Page MenuHomePhabricator

OpenMP for loop fusion
Needs ReviewPublic

Authored by abidmalikwaterloo on Feb 28 2020, 1:35 PM.

Details

Reviewers
jdoerfert
Summary

The patch combine two openmp for loop with static scheduling strategy having the same parameters.

Diff Detail

Event Timeline

Herald added a project: Restricted Project. · View Herald TranscriptFeb 28 2020, 1:35 PM

This patch *does not* perform loop fusion. Nor do we want it to. We want to deduplicate OpenMP runtime calls that are involved in OpenMP worksharing loops. Please make this clear in the commit message and description. The latter should go into more detail what is happening here and why.

There are various problems wrt. the coding standards. I will only comment on a few but the patch needs to be updated according to the coding standard and the surrounding code patterns.

Why are there no tests?


The code is complicated and hard to read, especially given the lack of comments and documentation. Please read through my inline comments. Afterwards, I suggest you start by

  1. identifying call sites as the surrounding code does it, then
  2. filter call sites that are not legible on their own, then
  3. for each call site, find a matching one, if found, replace and rewrite and try again.

You should have test cases that are developed as part of the patch. You should also put early versions for review so you can get feedback.

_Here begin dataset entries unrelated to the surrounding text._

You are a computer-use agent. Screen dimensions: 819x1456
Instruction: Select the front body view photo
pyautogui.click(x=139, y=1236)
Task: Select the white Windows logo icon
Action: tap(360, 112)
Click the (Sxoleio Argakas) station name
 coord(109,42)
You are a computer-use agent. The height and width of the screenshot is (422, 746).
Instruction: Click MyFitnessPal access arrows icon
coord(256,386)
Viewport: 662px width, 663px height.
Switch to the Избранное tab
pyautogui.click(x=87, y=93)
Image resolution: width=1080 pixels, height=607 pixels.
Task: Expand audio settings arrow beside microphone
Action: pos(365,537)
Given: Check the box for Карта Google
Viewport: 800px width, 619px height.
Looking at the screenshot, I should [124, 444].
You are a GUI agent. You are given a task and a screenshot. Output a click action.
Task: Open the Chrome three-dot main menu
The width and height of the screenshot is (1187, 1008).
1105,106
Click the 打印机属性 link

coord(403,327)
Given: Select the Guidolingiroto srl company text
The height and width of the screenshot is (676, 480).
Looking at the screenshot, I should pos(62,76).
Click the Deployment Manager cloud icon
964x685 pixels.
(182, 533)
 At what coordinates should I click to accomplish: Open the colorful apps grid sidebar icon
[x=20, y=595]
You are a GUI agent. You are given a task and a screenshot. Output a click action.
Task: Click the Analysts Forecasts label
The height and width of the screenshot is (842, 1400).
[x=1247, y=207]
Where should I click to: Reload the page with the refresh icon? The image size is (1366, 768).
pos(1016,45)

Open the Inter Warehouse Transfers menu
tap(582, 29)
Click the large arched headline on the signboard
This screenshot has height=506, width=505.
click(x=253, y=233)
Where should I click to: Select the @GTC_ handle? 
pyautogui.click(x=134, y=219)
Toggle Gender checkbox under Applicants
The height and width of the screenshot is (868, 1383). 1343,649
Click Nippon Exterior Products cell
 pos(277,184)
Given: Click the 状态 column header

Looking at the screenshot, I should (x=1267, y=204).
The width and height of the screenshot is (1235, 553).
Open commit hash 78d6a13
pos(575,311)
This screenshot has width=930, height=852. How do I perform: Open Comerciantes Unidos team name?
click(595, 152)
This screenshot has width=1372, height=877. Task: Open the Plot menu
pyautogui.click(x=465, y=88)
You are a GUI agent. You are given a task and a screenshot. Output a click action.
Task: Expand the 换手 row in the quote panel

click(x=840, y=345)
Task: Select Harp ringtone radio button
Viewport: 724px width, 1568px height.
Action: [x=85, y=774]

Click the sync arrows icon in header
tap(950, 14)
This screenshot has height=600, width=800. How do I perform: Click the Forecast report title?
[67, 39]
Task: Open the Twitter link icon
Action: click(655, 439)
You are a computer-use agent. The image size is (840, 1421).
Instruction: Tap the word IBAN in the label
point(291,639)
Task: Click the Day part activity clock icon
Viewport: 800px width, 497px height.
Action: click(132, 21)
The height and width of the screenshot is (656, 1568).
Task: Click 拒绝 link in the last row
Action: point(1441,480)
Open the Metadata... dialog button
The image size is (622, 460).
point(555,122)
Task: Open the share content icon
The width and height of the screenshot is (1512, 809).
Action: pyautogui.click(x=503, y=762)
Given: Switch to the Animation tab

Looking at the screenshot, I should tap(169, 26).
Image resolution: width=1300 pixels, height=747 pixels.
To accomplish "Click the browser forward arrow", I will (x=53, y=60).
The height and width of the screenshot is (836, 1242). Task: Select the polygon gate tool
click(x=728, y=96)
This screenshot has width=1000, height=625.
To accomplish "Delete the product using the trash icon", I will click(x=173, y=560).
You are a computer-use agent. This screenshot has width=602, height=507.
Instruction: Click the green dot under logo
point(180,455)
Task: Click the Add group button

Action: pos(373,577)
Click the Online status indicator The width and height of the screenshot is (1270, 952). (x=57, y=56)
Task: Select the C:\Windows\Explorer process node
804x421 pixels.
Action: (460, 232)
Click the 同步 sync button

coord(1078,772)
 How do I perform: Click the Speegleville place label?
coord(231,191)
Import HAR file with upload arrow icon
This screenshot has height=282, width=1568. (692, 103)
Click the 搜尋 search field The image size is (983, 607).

llvm/lib/Transforms/IPO/OpenMPOpt.cpp
130

As mentioned in the main message, this does not perform loop fusion. It is a more complex deduplication of runtime calls that may enable loop fusion but for the sake of this patch and this code it is just runtime call deduplication.

171

While I am pretty sure the entire map construction is overly complicated and should be replaced, you can achieve the above with something like:

for (const auto &It : m)
  if (llvm::any_of(It.second, [I](CallInst *CI) { return I == CI;}))
    return true;
return false;
224

Why does it always return false?

230

Please use modern C++. LLVM is currently based on C++14, for years we allow range based loops:
for (Instruction *I : instructions(F)) {

233

Please look take a look at deduplicateRuntimeCalls and deleteParallelRegions. Their we utilize a caching system to find calls to OpenMP runtime functions. It is important that we do not cause a constant overhead in this pass by scanning instructions multiple times.

242

Since you are interested in special stores only it would make sense to look for them explicitly, e.g., by following the uses of arguments passed into the __kmpc_for_static_init_4 call.

248

Most of these functions lack documentation and all of them lack comments explaining the code.
The names need to be adjusted wrt. the coding standard *and* to make them expressive. For example, "clean" is nothing I can associate with an action.

251

We cannot have stray debug output.

abidmalikwaterloo marked an inline comment as done.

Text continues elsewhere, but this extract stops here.